(Written exercise): From the records below, keep only the lines that contain the string "pixels" and copy each of them in full.

★ ★ ★ ★

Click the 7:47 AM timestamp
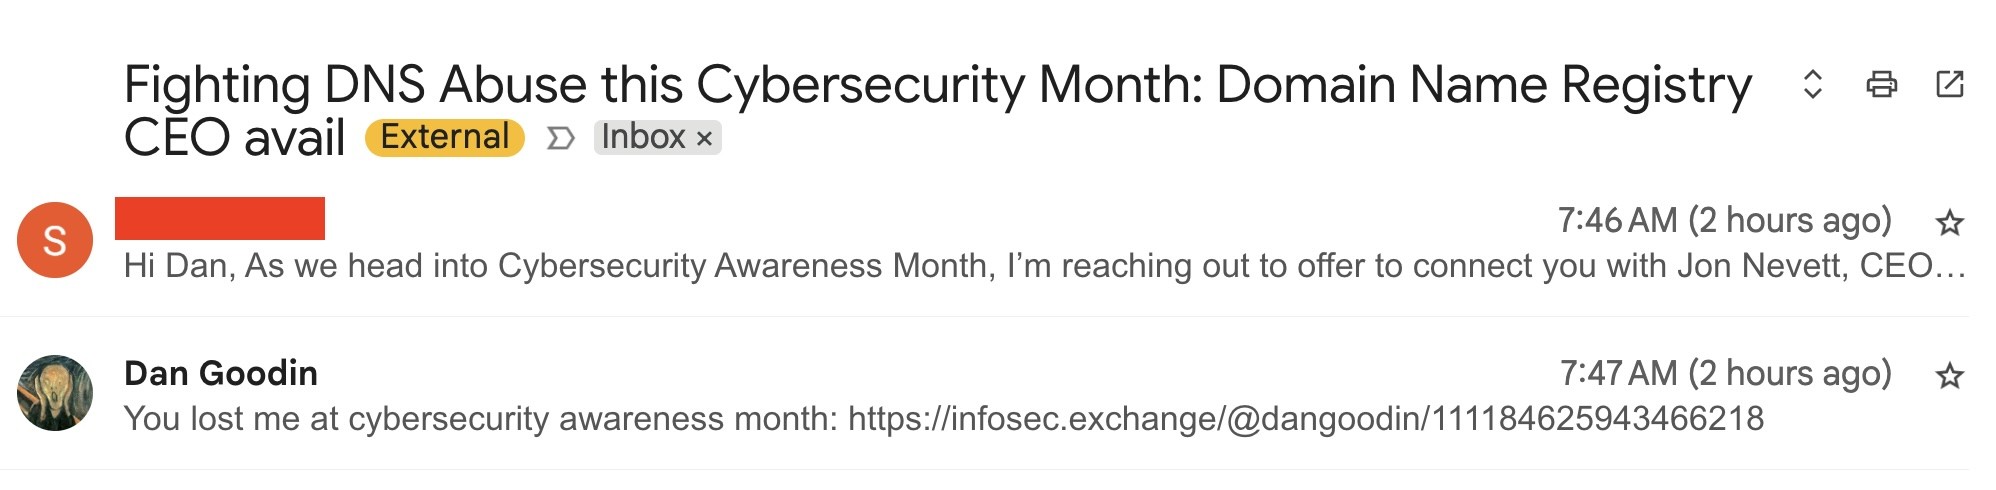The width and height of the screenshot is (1996, 490). (1725, 373)
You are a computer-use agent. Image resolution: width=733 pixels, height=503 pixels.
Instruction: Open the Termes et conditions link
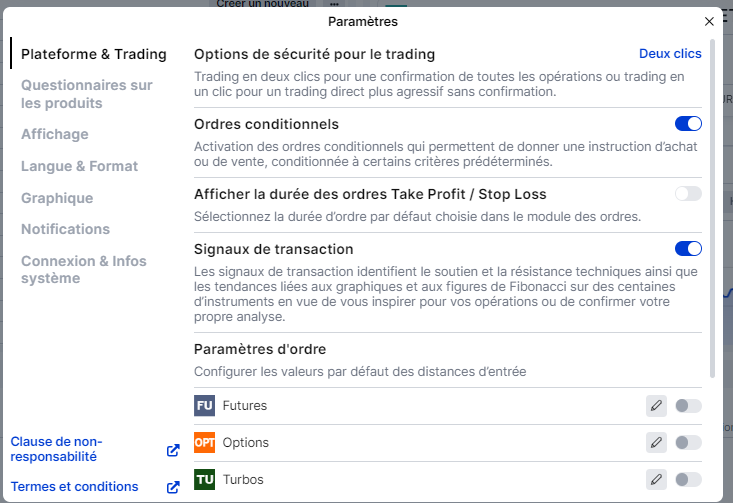(74, 487)
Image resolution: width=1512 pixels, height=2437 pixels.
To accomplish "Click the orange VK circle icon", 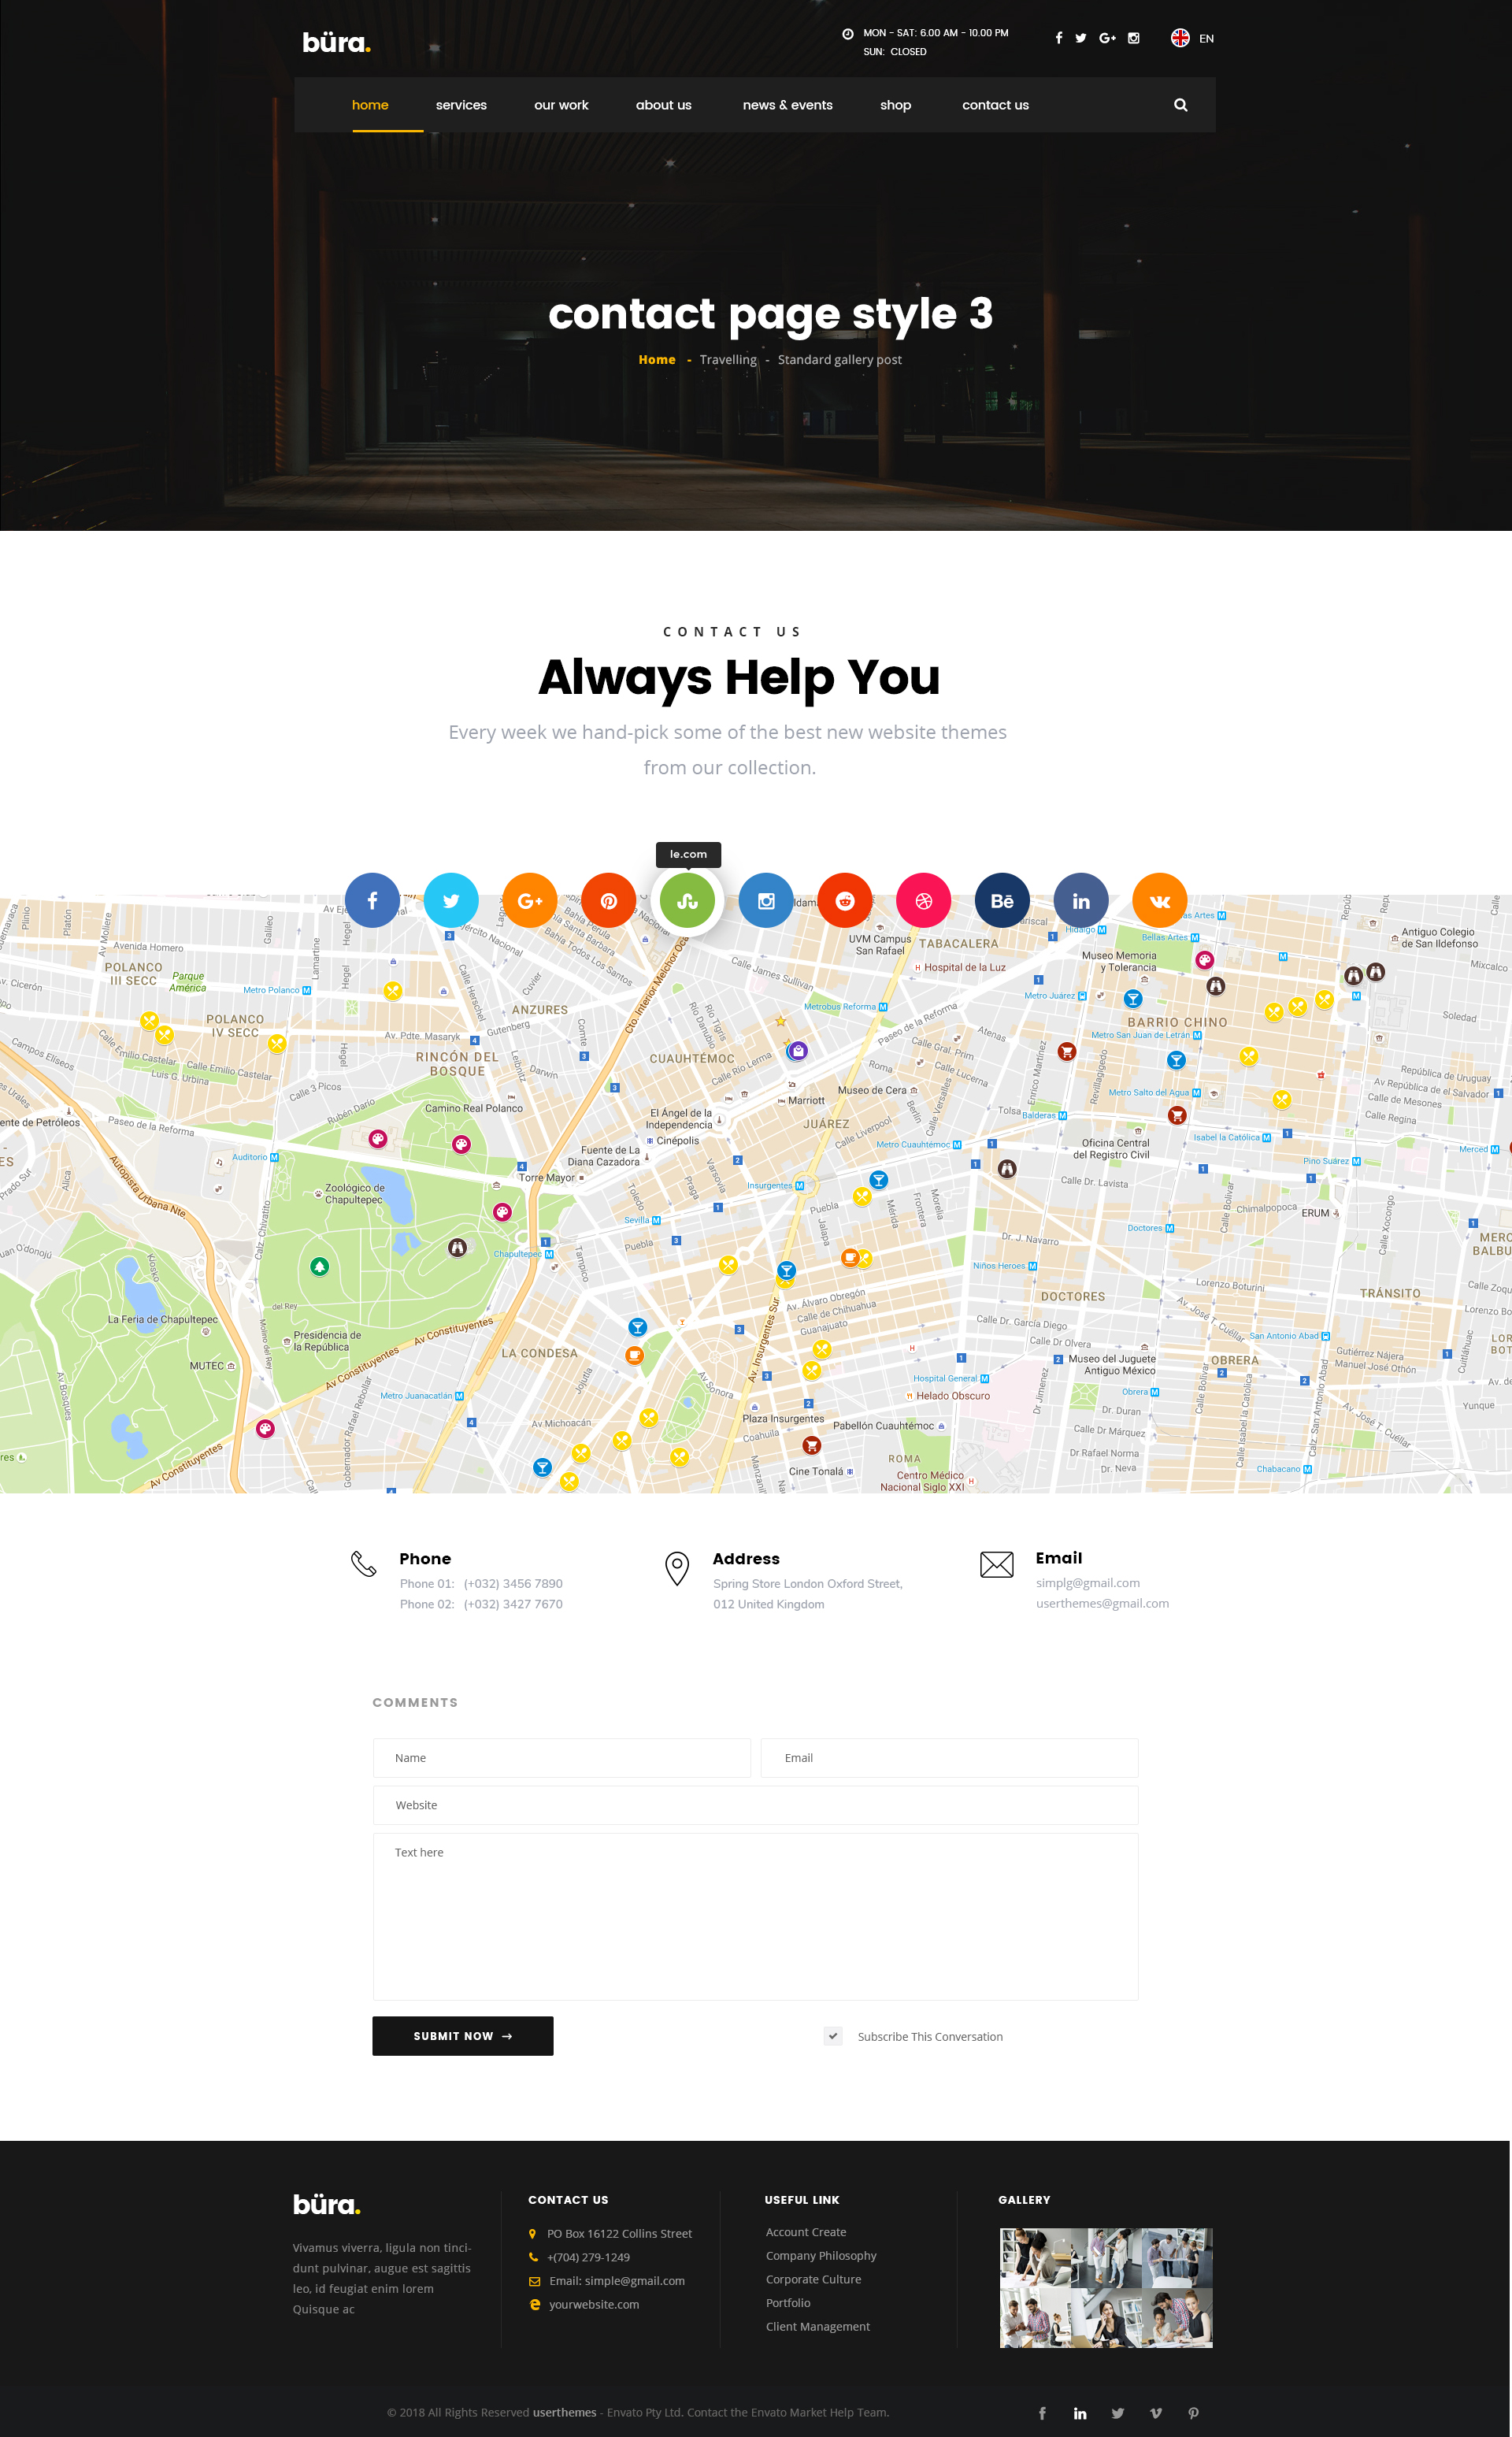I will pyautogui.click(x=1159, y=901).
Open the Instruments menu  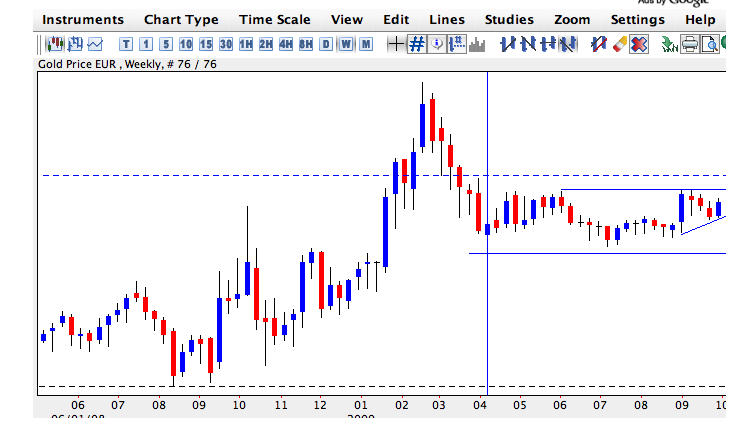coord(83,20)
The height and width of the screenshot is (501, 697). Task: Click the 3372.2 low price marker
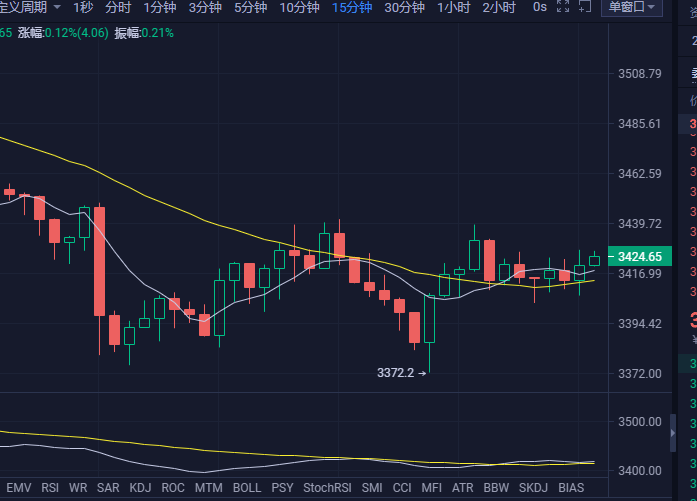point(400,373)
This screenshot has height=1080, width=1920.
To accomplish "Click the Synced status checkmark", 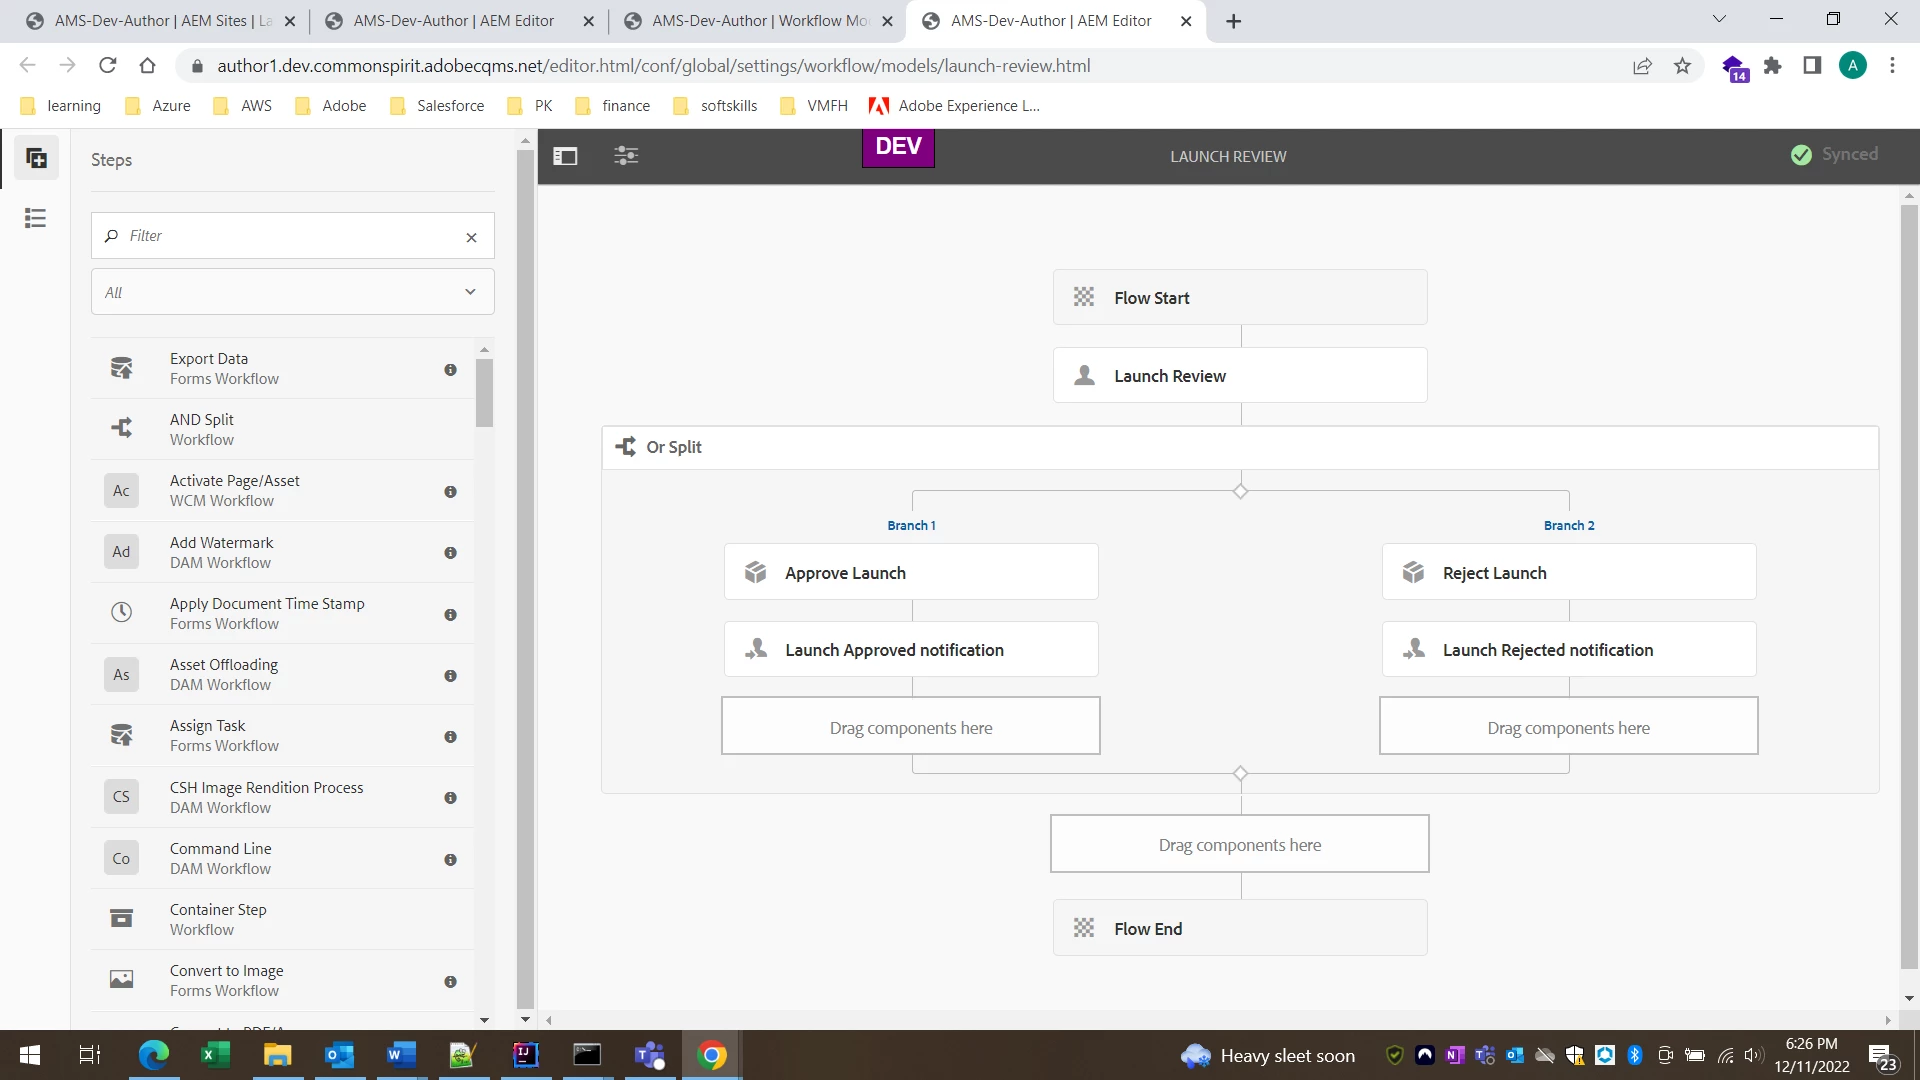I will (x=1801, y=155).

★ ★ ★ ★

(Output below):
You are a computer-use agent. Image resolution: width=733 pixels, height=503 pixels.
Image resolution: width=1512 pixels, height=2437 pixels.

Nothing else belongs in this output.